Glucose availability and sensitivity to anoxia of isolated rat peripheral nerve

The contrast between resistance to ischemia and ischemic lesions in
peripheral nerves of diabetic patients was explored by in vitro
experiments. Isolated and desheathed rat peroneal nerves were
incubated in the following solutions with different glucose
availability: 1) 25 mM glucose, 2) 2.5 mM glucose, and 3) 2.5 mM
glucose plus 10 mM 2-deoxy-D-glucose. Additionally, the buffering
power of all of these solutions was modified. Compound nerve action
potential (CNAP), extracellular pH, and extracellular potassium
activity (aKe) were measured simultaneously before, during, and
after a period of 30 min of anoxia. An increase in glucose
availability led to a slower decline in CNAP and to a smaller rise
in aKe during anoxia. This resistance to anoxia was accompanied by
an enhanced extracellular acidosis. Postanoxic recovery of CNAP was
always complete in 25 mM HCO3(-)-buffered solutions.

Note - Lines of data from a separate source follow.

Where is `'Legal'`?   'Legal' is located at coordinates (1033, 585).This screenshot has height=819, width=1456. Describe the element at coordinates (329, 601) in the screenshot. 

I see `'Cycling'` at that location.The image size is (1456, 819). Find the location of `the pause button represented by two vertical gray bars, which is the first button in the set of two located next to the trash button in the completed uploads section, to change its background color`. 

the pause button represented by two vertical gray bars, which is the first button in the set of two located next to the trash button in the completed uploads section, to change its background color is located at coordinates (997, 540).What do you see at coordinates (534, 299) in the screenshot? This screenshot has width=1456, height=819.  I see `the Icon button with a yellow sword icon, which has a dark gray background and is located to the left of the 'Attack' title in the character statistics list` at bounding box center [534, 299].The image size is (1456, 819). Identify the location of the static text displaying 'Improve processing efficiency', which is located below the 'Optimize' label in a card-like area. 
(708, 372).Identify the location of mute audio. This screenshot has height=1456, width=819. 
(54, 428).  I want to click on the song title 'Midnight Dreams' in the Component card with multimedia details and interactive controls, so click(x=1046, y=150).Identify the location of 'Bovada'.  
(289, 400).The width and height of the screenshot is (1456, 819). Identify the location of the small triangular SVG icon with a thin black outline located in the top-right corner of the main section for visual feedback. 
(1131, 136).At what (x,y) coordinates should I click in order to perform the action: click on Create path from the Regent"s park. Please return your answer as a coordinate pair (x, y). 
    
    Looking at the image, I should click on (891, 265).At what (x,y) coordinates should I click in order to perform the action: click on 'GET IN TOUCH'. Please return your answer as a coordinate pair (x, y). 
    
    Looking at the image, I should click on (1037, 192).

In 5 mM HCO3-
and in HCO3(-)-free solutions, however, nerves incubated in 25 mM
glucose did not recover functionally after anoxia, whereas nerves
bathed in solutions 2 or 3 showed a complete restitution of CNAP.
We conclude that high glucose availability and low PO2 in the
combination with decreased buffering power and/or inhibition of
HCO3(-)-dependent pH regulation mechanisms may damage peripheral
mammalian nerves due to a pronounced intracellular acidosis.